Clearly, this DPC model cannot work for problems that need to be cared for in the hospital, or require facilities. The doctor cannot choose to be DPC only for their outpatient practice but be on insurance for inpatient care, so won’t do it. Or probably deliver babies. Or provide any beyond the simplest of office-based procedures. Including the critical ones of providing long-acting reversible contraception (LARC), IUDs and implants, which have very high up-front costs, except for quite well-to-do patients. Again, it is getting hard to see the benefit of DPC over Urgent Care, except, possibly, the provision of continuity of care with the same provider. Unless, of course, you need something that cannot be done in the office. Metaphors abound; one DPC provider is quoted as saying “you don’t use auto insurance to buy your gas; why should you use health insurance to buy primary care?” I leave this question up to you, including whether the metaphor is apt. However, it clearly minimizes the scope of what primary care doctors can do.

This is a potential challenge for family medicine and other primary care providers, especially as family medicine moves into its “Health is Primary: Family Medicine for America’s Health”[1] campaign. For a long time, other specialists have derided PC for only taking care of simple problems. Many, including me, have argued the contrary, that primary care is difficult and complex (see, for example, my 2009 blog post “Uncomplicated Primary Care”, and my recent Graham Center One-Pager “Accounting for Complexity: Aligning Current Payment Models with the Breadth of Care by Different Specialties[2]), but quotes like the one above seem to indicate a retrenchment, away from “full-scope” practice. Obviously, like DPC, “full-scope” can be defined in various ways, but usually means things like caring for people in the hospital (another thing I have argued is a strength of US family medicine), delivering babies, caring for children, doing a variety of procedures, and even caring for people in intensive care. At the recent North American Primary Care Group (NAPCRG) meeting, several papers from the American Board of Family Medicine (ABFM) and Graham Center indicated that in most cases greater scope of practice of family physicians led to lower cost. The ABFM developed a 0-30 scale for scope of practice, and found significantly lower costs for patients cared for by FPs with 15-16 scores than those of 12-13 (a relatively small difference in scores). Presumably this is because those with lower scope of practice are referring more to higher-cost specialists. The interesting exception was integrated practices (like Kaiser) where the scores for FPs were low (~11.5) but costs were low, as a result of the other surrounding services available to patients from those integrated systems.

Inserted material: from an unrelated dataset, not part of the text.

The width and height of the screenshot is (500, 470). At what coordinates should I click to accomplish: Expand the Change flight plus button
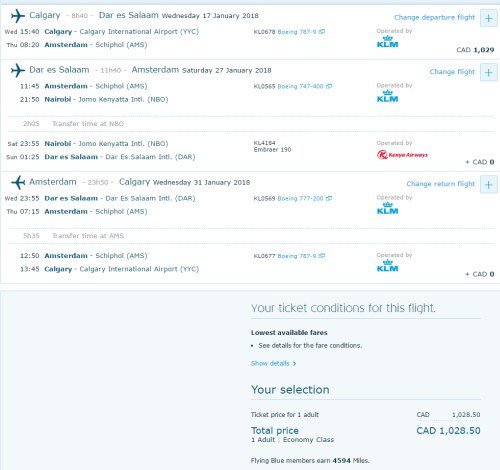click(489, 72)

These would not be characteristic of small DPC practices.

Finally, there is the concern about “who is health care for?” Much of the interest in DPC among residents, it seems, is to make their own lives less stressed, less busy, less frustrating. Not bad things. But the ultimate and only real measure of whether our society should embrace such a trend is whether it enhances the health of our people. All our people. Rich and poor. Rural and urban. White, Black, Asian, Hispanic. Over 150 years ago, Rudolf Virchow (the Father of Social Medicine) wrote “Medical education does not exist to provide students with a way of making a living, but to ensure the health of the community.… If medicine is really to accomplish its great task, it must intervene in political and social life.”

I hope that we still believe this to be true.

Happy New Year!




[1] Phillips RL, et al., “Health is Primary: Family Medicine for America’s Health”, Ann Fam Med October 2014 vol. 12 no. Suppl 1 S1-S12.
[2] Freeman J, Petterson S, Bazemore A, “Accounting for Complexity: Aligning current payment models with the breadth of care by different specialties”, Am Fam Physician. 2014 Dec 1;90(11):790.